● Consignes
1. D'après l'extrait sur le fascisme, qui avait prédit que le fascisme pourrait revenir sur la scène à condition de s'appeler anti-fascisme ?
2. Recopiez à l'identique le passage de l'extrait sur le fascisme qui commence par « Conclusion : la » et se poursuit jusqu'à « dans la douleur. ».

*** Extrait fourni ***

Mais cette alliance est un leurre : l’ogre islamiste dévorera sans scrupule ses alliés gauchistes impies, comme il l’a déjà fait ailleurs…

Le défi démocratique

La vraie question n’est pas de neutraliser quelques groupuscules extrémistes. Elle est de savoir si la démocratie a encore la force de se défendre. Une démocratie faible s’excuse, s’incline, subit. Une démocratie forte nomme ses ennemis, accepte le conflit, assume la dureté du monde.

Conclusion : la matrice du refus

Hier comme aujourd’hui, le fascisme n’est pas seulement la violence, il est le refus du conflit.

Le fascisme d’hier abolissait les contradictions sociales au profit d’une unité factice. Le fascisme d’aujourd’hui interdit la parole divergente au nom de la morale. Dans les deux cas, la démocratie est remplacée par la peur et l’unanimité.

Le vrai visage du fascisme, ce n’est donc pas Orbán, Trump ou Le Pen. C’est cette société qui n’accepte plus la dispute, qui ne supporte plus la contradiction, qui interdit la controverse au nom du Bien. Dès que parler devient impossible, c’est la violence qui prend le relais. La démocratie ne peut survivre qu’en faisant exactement l’inverse: en rouvrant l’espace du conflit, en réhabilitant le droit de dire, d’écouter, de se contredire — même dans la douleur.

Le seul antidote au fascisme, quel que soit son masque, est là : dans le courage d’affronter la parole de l’autre. Pasolini l’avait prédit: le fascisme peut revenir sur la scène à condition qu’il s’appelle anti-fascisme.

*** Données fournies ***

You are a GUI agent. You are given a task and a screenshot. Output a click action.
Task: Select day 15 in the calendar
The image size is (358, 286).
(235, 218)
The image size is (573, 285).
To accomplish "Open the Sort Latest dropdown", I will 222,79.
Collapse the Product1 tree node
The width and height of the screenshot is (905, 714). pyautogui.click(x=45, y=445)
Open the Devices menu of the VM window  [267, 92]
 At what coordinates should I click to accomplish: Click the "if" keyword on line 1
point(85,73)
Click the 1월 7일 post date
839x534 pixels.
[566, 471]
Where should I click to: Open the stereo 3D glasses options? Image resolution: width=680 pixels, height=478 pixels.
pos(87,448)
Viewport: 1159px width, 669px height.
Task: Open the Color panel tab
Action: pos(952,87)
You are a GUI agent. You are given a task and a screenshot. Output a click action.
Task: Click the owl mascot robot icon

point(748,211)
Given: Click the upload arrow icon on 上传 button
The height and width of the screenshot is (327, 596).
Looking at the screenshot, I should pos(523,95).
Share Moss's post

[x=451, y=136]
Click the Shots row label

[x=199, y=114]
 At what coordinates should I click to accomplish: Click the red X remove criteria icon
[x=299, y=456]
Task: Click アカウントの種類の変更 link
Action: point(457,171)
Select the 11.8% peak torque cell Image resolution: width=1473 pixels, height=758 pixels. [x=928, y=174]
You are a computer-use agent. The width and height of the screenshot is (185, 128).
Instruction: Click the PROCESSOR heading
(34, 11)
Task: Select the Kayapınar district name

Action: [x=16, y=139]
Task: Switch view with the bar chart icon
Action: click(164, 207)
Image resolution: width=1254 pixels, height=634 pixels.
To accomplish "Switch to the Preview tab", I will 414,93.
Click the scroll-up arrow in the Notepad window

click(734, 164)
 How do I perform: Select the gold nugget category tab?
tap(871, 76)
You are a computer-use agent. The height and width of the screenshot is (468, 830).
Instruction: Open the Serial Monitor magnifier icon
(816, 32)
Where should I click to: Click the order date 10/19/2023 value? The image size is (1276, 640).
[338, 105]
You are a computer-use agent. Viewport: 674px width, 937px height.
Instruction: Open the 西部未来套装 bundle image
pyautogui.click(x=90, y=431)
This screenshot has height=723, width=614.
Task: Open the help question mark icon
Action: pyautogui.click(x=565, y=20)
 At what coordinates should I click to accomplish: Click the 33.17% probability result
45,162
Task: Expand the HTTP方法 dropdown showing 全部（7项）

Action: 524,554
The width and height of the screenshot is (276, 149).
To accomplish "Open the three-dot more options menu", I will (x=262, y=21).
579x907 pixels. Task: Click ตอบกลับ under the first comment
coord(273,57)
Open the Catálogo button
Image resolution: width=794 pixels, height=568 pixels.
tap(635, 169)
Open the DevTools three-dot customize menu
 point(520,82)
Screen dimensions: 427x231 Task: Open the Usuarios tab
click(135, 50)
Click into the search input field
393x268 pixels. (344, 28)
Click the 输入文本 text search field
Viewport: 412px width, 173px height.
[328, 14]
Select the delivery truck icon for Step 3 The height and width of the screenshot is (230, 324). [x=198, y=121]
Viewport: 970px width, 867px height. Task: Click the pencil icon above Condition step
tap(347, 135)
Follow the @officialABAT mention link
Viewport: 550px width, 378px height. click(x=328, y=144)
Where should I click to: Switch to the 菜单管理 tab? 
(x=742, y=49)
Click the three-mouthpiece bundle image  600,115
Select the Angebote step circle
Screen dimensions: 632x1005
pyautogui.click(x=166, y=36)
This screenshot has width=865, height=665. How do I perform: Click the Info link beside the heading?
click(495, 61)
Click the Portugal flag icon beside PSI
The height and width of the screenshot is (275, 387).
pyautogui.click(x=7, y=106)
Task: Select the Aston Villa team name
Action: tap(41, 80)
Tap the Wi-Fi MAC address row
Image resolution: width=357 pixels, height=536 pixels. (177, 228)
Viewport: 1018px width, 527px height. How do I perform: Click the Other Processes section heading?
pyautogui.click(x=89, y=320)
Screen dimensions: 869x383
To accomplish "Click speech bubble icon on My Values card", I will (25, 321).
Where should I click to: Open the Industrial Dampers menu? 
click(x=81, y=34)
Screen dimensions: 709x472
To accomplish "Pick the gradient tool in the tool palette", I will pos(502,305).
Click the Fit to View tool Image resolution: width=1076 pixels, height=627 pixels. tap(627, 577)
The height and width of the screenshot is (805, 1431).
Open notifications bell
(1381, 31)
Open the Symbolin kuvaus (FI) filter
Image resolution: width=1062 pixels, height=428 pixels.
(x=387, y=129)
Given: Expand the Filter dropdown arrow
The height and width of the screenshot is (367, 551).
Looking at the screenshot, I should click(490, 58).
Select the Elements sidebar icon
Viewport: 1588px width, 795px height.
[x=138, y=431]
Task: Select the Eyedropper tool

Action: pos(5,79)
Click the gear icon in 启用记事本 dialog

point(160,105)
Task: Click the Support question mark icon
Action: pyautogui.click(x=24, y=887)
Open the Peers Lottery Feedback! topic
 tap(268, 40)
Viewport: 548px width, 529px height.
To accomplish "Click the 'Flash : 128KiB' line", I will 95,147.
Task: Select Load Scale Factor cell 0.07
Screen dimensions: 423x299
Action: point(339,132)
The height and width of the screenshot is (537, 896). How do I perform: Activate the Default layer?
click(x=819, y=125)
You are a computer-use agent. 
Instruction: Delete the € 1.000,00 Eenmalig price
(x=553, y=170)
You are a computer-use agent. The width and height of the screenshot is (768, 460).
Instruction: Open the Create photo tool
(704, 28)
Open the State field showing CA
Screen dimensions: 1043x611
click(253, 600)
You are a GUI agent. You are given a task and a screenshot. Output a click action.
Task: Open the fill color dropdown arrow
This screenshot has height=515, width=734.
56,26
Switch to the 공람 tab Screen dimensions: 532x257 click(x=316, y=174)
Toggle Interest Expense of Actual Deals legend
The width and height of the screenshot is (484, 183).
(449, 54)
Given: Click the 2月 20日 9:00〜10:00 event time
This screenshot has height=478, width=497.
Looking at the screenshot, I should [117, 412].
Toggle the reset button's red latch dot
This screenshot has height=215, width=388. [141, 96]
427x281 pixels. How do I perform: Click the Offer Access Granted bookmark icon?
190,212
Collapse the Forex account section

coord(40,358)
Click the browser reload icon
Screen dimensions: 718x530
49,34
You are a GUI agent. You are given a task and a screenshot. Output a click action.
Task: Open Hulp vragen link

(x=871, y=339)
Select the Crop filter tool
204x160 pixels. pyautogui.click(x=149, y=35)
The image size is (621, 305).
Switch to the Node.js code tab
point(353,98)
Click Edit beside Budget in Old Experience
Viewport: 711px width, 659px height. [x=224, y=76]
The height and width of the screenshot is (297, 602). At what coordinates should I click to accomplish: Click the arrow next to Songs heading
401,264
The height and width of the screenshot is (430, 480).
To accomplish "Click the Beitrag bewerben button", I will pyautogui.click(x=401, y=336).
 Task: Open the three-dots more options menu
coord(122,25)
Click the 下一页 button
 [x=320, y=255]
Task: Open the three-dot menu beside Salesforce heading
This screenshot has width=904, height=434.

***

● Réponses
1. Pasolini.

2.
Conclusion : la matrice du refus

Hier comme aujourd’hui, le fascisme n’est pas seulement la violence, il est le refus du conflit.

Le fascisme d’hier abolissait les contradictions sociales au profit d’une unité factice. Le fascisme d’aujourd’hui interdit la parole divergente au nom de la morale. Dans les deux cas, la démocratie est remplacée par la peur et l’unanimité.

Le vrai visage du fascisme, ce n’est donc pas Orbán, Trump ou Le Pen. C’est cette société qui n’accepte plus la dispute, qui ne supporte plus la contradiction, qui interdit la controverse au nom du Bien. Dès que parler devient impossible, c’est la violence qui prend le relais. La démocratie ne peut survivre qu’en faisant exactement l’inverse: en rouvrant l’espace du conflit, en réhabilitant le droit de dire, d’écouter, de se contredire — même dans la douleur.